Thüringer Unternehmen und Forschungseinrichtungen kooperieren bereits mit israelischen Partnern - wie beispielsweise die Gesellschaft für Fertigungstechnik und Entwicklung Schmalkalden e.V. (GFE). Während ihrer Reise wird die Delegation mindestens fünf Technologiefirmen besuchen, darunter zwei der wichtigsten Rüstungsunternehmen Israels.
Auch Innenminister Georg Maier wird anreisen
Dabei geht es auch um die Frage, inwiefern Entwicklungen aus dem Militär zivil genutzt werden können. Dual Use genannt. Auch Zivilschutz wird eine Rolle spielen sowie die Frage: Wie geht eine Gesellschaft mit Konflikten um, minimiert dabei wirtschaftliche Verluste, verhindert gesellschaftliche Spaltung? Wie also stärkt sie ihre Resilienz? Ein Thema, das seit der Corona-Krise und vor dem Hintergrund des Krieges in der Ukraine auch für Thüringen aktuell geworden ist.

# VORGEGEBENE ZEILEN
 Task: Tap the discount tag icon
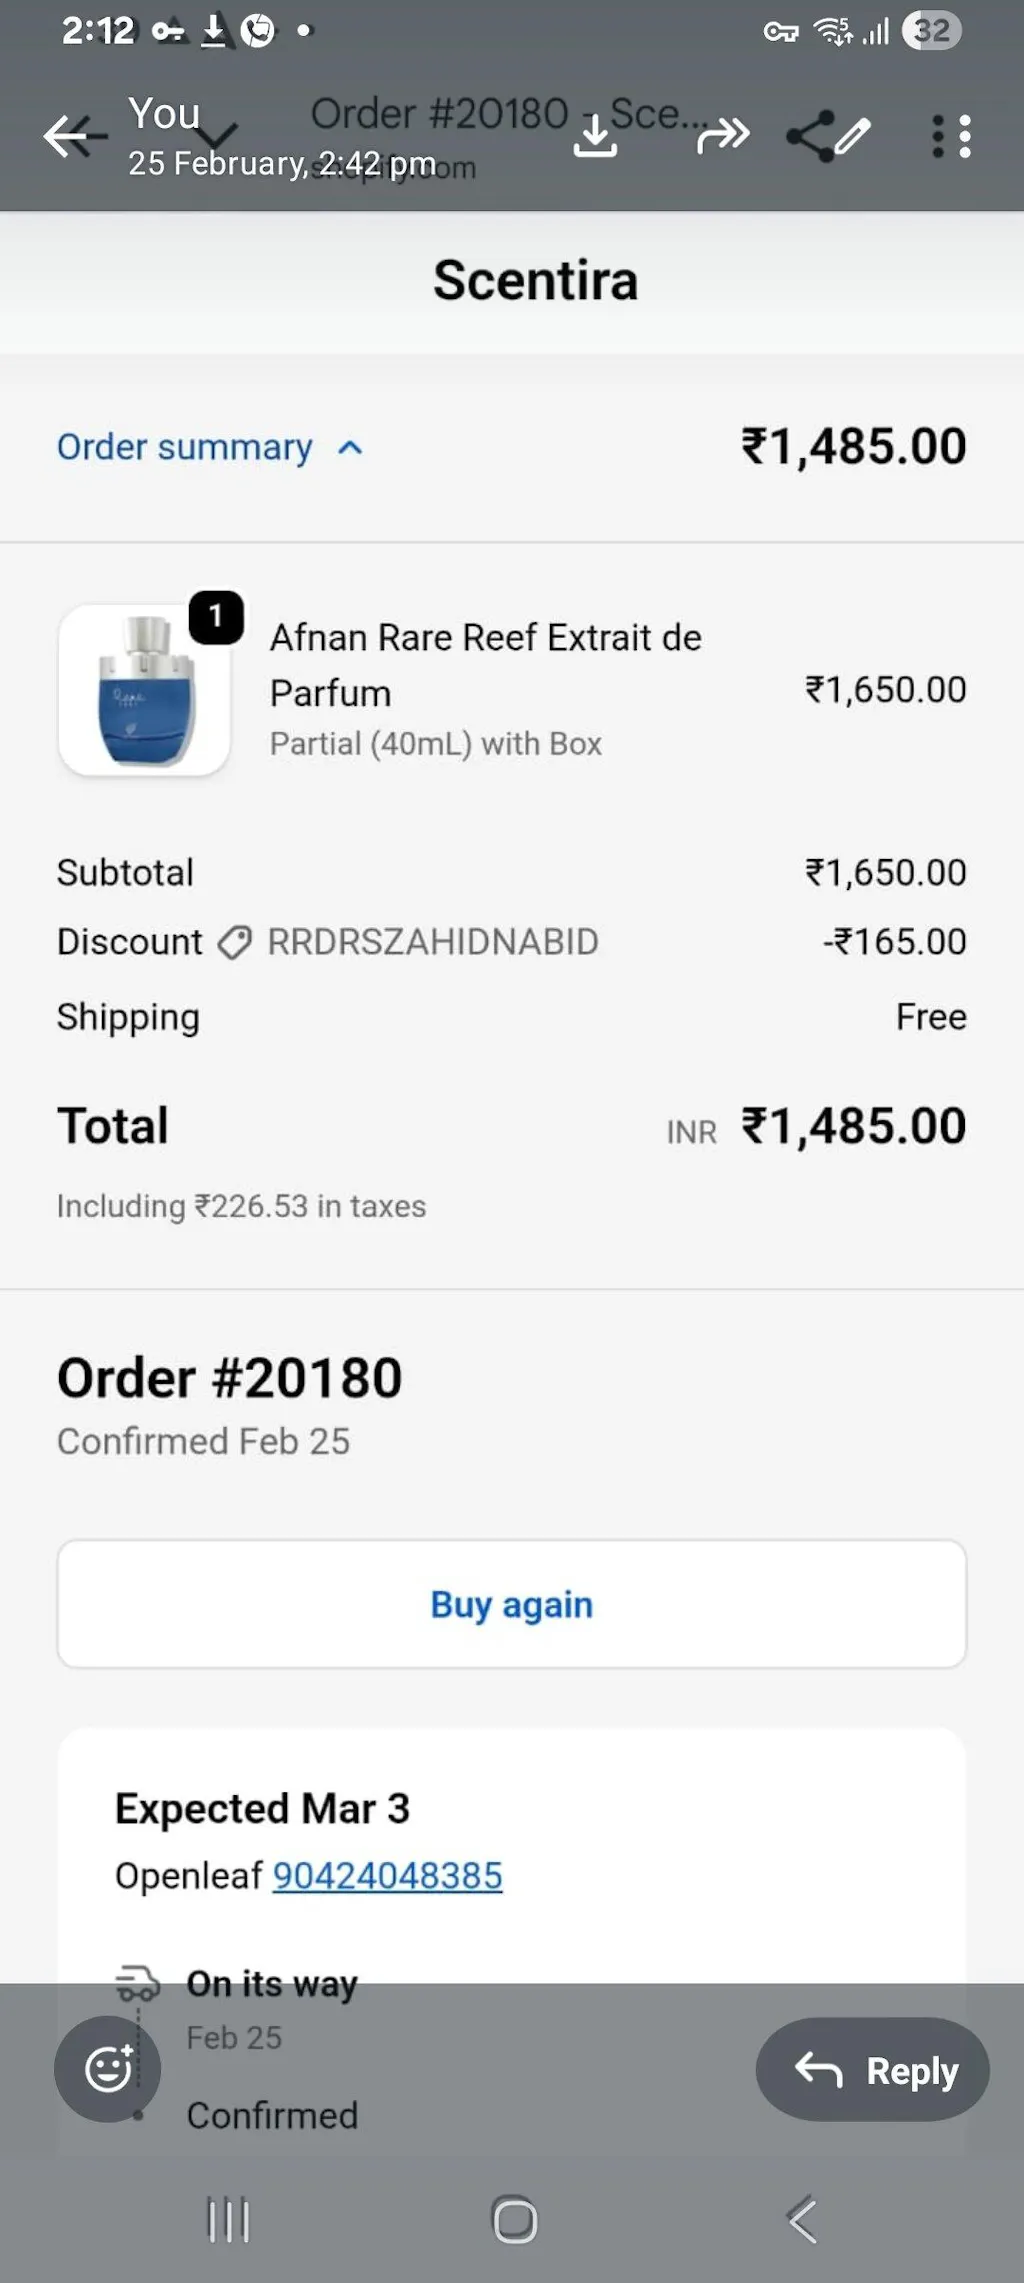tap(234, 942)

...

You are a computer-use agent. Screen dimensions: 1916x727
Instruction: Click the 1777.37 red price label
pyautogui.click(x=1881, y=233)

==

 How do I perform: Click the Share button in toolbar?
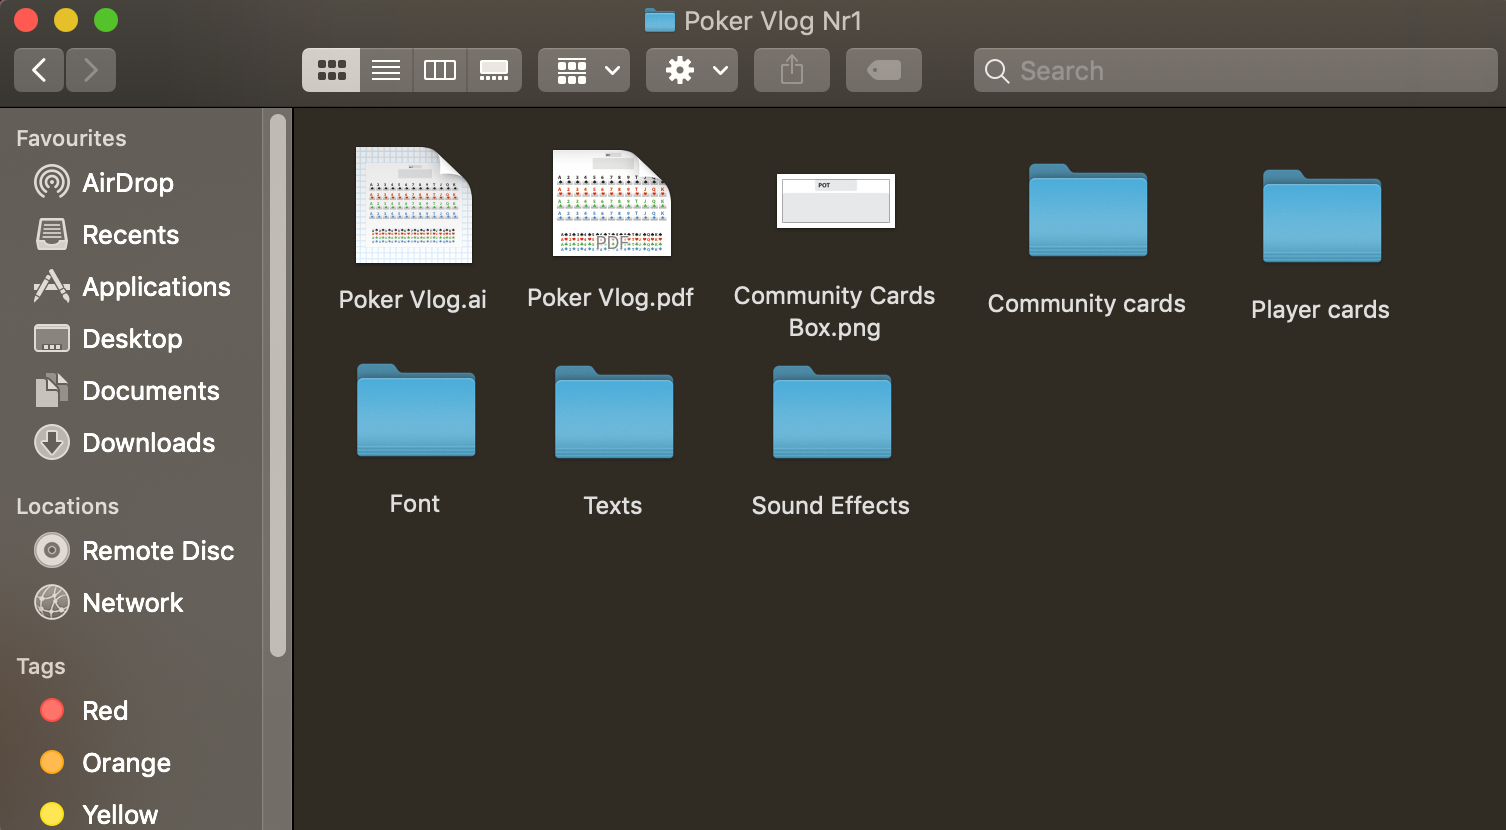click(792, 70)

# AUFGABEN
1. Wiederhole aus dem Textauszug den Abschnitt von „Thüringer Unternehmen und“ bis einschließlich „wichtigsten Rüstungsunternehmen Israels.“ wortgetreu.
2. Nenne alle Länder-, Bundesland- und Ortsnamen, die im Textauszug über die Thüringer Delegationsreise vorkommen.
3. Führe den Text über die Reise der Thüringer Delegation nach Israel nach seinem letzten Satz weiter.

# LÖSUNGEN
1.
Thüringer Unternehmen und Forschungseinrichtungen kooperieren bereits mit israelischen Partnern - wie beispielsweise die Gesellschaft für Fertigungstechnik und Entwicklung Schmalkalden e.V. (GFE). Während ihrer Reise wird die Delegation mindestens fünf Technologiefirmen besuchen, darunter zwei der wichtigsten Rüstungsunternehmen Israels.

2. Thüringen, Schmalkalden, Israel, Ukraine

3.
Dafür wird auch Innenminister Maier am Montag zur Delegation hinzustoßen. Denn auch zum Thema Resilienz kann Israel Impulse liefern: Seit Jahrzehnten lebt das Land mit Konflikten und Unruhen. Politische und Sicherheitslagen ändern sich manchmal plötzlich. Zivilgesellschaft und Wirtschaft haben gelernt, sich ständig auf neue Umstände einzustellen, sich zusammenzutun, Unternehmen zu gründen, technologische Lösungen zu finden. Kurz: Nach vorn zu blicken.
Trotzdem ist die Lage im Moment schwierig. Schon lange vor dem jüngsten Gaza-Krieg gingen zehntausende, teils hunderttausende Israelis Woche für Woche auf die Straße, um gegen die Justizreform der Netanyahu-Regierung zu demonstrieren. Ein großer Teil der High-Tech Branche war ganz vorn dabei, denn sie fürchtete um die Rechtssicherheit und um Investitionen.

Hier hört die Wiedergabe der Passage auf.